I will be placing the panels on my roof and the section I have chosen is my 1 and 1/2 story roof that faces west ( which is the hottest direction here in OK) . This roof is about 18 feet wide, but over 30 feet tall with a 35 degree slope.

I really like the idea of the 20 ft fafco panels however their instructions say only the 12 ft and unde rpanels can be mounted vertically and that I must mount the 20 ft panels horizontally which wont work for me.

this will be a DIY project and I am good with PVC plumbing .

questions :

1. Does anyone else have 20 ft panels mounted vertically? Have you had any problems?

2. What is the differnce between AGP and IGP solar panels? I really like the solar bear panels but they are marked AGP.

3. Will I need to replace my pump to a larger size?

4. Black PVC pipe is extremely difficult to find has anyone tried painting white PVC pipe black?

5. I am planning on starting out with either 2 or 3 (4*20) panels. thoughts? the west facing sun here in OK gets brutally hot between 4PM and 8PM ( I will have direct sun on the panels between 11am and dusk)

6. Anything I forget please let me know. I have been searching for answers and find a lot of conflicting advice and ideas



TFP Expert
LifeTime Supporter
Apr 8, 2007
Waaay NW MN
I am no expert but vertical mount just sounds wrong for these panels - they are intended to have the water go in the bottom (when horizontal) and out the top. There is no way you can build 2-3' bracing off one end to accomadate the layout?

I am not aware of the specific difference between the specs for AG and IG on these panels.
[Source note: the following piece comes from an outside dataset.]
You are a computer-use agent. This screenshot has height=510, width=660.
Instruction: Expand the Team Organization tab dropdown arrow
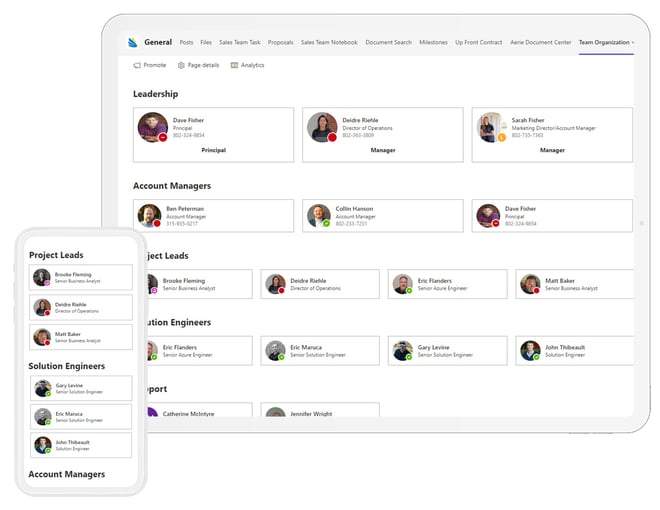pyautogui.click(x=633, y=42)
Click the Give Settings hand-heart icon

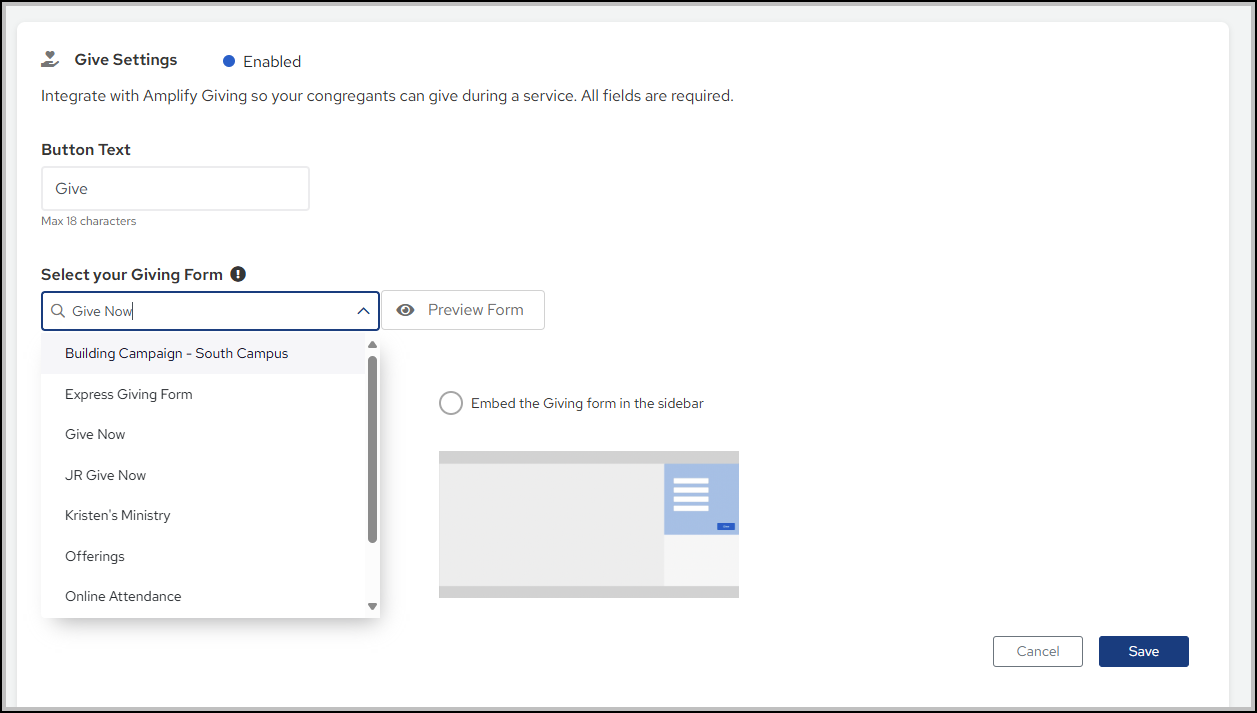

Hopefully someone with experience in vertical mounts can give some advice to help you out. Very interesting question!


Active member
Apr 20, 2008
Thanks for responding- so you think the panels shoudl be installed left to right(horizontal) and not up and down? Most 12 ft and below panels I see are installed up and down (vertical)

I keep seeing tips that the water should enter thru the bottom and raise to the top for maximum efficiency, however mounting them side to side seems to negate that efficiency.

Sorry if I am confusing anyone, but I am confused myself :?



Mod Squad
TFP Expert
Apr 4, 2007
SW Indiana
My assumption for the 20ft panels has always been that the either the weight of the filled panel or the hydraulics involved in such a long lift within the panel was the issue with vertical mounting. I imaging a 20ft panel could be made that would allow vertical mounting, but that the available panels aren't designed for it. With your roof, you have room for two rows of 12ft panels.


TFP Expert
LifeTime Supporter
May 3, 2007
Pleasanton, CA
Although it can be done, there are a couple of problems with mounting vertically. First, as John pointed out the weight of the panels makes mounting on a vertical surface challenging. When they lay on the roof, less structure and mounting is required to keep them in place.

The water lift should not be a problem since an IG pump has enough head for this.

The biggest problem in my mind is that the sun's energy is hitting the panel at more of an angle. The effective area of the panel decreases as the sine of the angle of incidence where 90 degrees is maximum. This is much less of a problem with panels flat on the ground or on a slightly angled roof.

So if your latitude is 40 degrees N, at the sun's highest angle, it would be hitting the panels at 17 degrees incidence (73 off normal) which would result in about 30% of the effective area.

Winter is a little bit better with 63 degrees incidence or about 89% of the effective area.

Depending on your latitude, an angled roof is ideal to maximize the efficiency of the panel when you need it.